▶ [Task requirements]: From the top of the records below down to the line containing "Got (462, 70)", reproduce every line exactly.

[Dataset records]
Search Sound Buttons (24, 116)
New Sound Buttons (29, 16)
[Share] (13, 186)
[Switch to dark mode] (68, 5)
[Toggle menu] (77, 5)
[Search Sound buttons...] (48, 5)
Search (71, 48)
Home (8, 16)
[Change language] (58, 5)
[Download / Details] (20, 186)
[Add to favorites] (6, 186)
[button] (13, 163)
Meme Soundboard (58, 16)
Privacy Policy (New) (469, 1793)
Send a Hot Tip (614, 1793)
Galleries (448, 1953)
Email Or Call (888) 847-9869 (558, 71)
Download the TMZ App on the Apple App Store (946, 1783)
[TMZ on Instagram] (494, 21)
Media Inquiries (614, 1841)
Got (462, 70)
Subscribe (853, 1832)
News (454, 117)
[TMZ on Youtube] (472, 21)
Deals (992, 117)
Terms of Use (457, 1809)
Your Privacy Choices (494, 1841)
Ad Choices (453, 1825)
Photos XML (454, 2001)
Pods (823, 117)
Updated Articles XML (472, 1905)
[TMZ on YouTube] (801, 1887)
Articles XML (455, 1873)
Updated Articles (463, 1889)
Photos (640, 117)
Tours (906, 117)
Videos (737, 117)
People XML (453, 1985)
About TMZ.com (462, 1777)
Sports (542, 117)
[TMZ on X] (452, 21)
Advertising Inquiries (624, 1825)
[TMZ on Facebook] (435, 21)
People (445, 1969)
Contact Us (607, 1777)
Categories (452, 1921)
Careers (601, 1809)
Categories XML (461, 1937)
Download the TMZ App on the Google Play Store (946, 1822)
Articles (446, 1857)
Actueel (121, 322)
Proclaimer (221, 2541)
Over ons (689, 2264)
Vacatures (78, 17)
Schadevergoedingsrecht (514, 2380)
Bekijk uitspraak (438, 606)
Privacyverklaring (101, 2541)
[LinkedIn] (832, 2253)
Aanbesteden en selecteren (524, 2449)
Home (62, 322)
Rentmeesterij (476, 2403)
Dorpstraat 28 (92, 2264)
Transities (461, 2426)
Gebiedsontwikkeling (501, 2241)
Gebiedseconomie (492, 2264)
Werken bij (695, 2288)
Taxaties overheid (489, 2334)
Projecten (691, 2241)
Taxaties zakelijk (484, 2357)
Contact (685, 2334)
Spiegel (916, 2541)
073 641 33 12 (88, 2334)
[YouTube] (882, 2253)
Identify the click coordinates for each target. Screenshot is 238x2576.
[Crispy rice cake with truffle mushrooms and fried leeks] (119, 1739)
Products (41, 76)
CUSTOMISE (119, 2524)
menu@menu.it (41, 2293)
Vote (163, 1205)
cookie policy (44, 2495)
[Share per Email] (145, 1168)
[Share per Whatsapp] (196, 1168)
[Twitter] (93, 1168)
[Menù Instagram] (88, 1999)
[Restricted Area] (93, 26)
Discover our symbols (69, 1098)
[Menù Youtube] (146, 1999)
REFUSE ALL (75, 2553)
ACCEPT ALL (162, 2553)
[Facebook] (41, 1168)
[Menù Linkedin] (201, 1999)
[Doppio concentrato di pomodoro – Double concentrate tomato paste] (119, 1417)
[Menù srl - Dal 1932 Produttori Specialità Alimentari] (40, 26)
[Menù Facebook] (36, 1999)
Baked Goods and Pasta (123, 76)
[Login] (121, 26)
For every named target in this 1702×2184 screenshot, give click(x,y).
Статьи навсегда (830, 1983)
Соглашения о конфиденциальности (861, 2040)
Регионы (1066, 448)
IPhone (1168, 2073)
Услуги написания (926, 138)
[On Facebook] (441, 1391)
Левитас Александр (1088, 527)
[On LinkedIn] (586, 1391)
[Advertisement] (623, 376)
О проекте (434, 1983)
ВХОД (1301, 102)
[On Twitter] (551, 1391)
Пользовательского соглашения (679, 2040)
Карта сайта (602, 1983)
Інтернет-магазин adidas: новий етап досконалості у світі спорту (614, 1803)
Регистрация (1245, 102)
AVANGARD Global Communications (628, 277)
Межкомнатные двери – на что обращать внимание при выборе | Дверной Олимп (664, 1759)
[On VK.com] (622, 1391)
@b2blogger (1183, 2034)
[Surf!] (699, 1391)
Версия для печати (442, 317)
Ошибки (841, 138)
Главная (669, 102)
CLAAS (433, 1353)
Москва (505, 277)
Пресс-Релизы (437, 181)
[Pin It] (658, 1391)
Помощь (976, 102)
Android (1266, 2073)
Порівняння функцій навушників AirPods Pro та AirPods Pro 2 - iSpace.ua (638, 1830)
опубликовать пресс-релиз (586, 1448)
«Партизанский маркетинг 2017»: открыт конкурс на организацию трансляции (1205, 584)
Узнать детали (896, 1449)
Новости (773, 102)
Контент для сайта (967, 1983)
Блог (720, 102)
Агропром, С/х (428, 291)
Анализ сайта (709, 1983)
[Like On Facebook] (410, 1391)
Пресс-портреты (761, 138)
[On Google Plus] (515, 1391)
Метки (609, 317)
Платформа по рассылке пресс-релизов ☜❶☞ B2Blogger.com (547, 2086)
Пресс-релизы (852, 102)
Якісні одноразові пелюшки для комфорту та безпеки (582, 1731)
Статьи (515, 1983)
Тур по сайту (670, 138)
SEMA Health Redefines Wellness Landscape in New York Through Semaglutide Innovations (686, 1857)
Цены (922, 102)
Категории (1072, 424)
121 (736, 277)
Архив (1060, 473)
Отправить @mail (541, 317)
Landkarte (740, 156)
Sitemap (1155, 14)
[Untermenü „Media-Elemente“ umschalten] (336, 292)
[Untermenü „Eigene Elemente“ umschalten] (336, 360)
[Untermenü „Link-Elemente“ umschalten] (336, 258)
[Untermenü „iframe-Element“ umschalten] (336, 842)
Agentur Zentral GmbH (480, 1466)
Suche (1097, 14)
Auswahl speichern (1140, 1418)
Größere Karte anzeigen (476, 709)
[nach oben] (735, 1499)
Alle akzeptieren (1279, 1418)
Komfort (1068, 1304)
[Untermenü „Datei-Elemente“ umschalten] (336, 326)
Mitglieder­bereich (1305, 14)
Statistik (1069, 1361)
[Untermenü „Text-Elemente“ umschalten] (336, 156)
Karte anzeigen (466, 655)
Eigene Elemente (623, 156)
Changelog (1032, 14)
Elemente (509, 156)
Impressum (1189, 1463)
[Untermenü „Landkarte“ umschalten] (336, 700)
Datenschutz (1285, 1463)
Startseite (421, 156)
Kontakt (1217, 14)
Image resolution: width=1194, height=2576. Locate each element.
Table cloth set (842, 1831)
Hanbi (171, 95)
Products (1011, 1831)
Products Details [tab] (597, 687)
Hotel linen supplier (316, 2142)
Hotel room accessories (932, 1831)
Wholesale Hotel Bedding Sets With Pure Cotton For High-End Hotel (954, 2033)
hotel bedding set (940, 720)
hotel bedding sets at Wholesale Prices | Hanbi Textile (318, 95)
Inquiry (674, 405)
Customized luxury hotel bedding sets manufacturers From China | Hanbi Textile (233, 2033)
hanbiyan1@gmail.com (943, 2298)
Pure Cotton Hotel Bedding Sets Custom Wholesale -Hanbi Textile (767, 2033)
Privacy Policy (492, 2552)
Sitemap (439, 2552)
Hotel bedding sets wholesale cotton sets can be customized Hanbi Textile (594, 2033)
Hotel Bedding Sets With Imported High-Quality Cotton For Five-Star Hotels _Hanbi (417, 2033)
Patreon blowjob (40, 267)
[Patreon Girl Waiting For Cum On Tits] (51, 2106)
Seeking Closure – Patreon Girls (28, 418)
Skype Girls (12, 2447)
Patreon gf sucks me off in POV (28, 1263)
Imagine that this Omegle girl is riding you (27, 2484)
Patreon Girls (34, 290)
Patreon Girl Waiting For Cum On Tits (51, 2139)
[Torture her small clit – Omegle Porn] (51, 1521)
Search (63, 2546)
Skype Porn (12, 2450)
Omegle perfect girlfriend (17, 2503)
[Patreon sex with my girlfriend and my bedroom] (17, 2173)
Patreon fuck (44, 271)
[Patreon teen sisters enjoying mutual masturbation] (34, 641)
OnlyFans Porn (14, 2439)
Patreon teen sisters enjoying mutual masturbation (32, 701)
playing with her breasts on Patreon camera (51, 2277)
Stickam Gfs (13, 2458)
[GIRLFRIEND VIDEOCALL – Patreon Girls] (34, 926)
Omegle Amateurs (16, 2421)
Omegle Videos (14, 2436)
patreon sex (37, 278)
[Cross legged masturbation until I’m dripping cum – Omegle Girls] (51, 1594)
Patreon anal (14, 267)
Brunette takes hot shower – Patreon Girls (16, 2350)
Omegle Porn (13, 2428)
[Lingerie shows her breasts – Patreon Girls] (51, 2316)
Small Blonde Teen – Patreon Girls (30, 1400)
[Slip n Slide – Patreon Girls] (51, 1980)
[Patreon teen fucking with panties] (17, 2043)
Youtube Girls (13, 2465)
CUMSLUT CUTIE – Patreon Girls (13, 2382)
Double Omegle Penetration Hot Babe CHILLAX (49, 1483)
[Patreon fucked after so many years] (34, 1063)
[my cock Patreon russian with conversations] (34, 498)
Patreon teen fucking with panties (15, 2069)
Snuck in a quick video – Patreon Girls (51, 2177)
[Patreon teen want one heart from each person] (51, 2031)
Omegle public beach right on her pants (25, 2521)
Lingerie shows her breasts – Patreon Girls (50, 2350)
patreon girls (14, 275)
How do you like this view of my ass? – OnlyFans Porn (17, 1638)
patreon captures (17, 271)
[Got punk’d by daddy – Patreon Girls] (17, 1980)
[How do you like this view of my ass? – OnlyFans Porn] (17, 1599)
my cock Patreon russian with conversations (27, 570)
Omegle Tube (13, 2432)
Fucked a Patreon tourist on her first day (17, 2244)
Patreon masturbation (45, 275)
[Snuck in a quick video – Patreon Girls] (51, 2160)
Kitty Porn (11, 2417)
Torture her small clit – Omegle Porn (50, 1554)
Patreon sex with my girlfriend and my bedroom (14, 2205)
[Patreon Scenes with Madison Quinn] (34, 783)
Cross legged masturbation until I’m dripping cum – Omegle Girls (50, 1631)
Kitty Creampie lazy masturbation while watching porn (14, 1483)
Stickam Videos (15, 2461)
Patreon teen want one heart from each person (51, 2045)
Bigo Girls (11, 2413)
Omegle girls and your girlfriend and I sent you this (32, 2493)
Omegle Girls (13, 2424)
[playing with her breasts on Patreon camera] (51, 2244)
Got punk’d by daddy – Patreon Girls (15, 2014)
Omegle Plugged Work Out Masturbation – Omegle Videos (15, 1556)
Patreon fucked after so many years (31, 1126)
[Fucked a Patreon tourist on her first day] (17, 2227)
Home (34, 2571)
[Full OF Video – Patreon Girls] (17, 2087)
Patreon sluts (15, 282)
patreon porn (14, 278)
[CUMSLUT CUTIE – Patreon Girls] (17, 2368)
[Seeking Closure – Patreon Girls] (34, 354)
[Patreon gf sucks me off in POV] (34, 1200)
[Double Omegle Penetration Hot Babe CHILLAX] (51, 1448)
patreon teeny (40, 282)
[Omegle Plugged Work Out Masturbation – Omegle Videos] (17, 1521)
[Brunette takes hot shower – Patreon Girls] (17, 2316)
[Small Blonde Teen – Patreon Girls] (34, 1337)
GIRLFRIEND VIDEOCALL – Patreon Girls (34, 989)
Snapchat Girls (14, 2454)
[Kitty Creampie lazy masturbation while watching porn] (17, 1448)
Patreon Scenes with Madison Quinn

▶ [Task response]:
Search Sound Buttons (24, 116)
New Sound Buttons (29, 16)
[Share] (13, 186)
[Switch to dark mode] (68, 5)
[Toggle menu] (77, 5)
[Search Sound buttons...] (48, 5)
Search (71, 48)
Home (8, 16)
[Change language] (58, 5)
[Download / Details] (20, 186)
[Add to favorites] (6, 186)
[button] (13, 163)
Meme Soundboard (58, 16)
Privacy Policy (New) (469, 1793)
Send a Hot Tip (614, 1793)
Galleries (448, 1953)
Email Or Call (888) 847-9869 (558, 71)
Download the TMZ App on the Apple App Store (946, 1783)
[TMZ on Instagram] (494, 21)
Media Inquiries (614, 1841)
Got (462, 70)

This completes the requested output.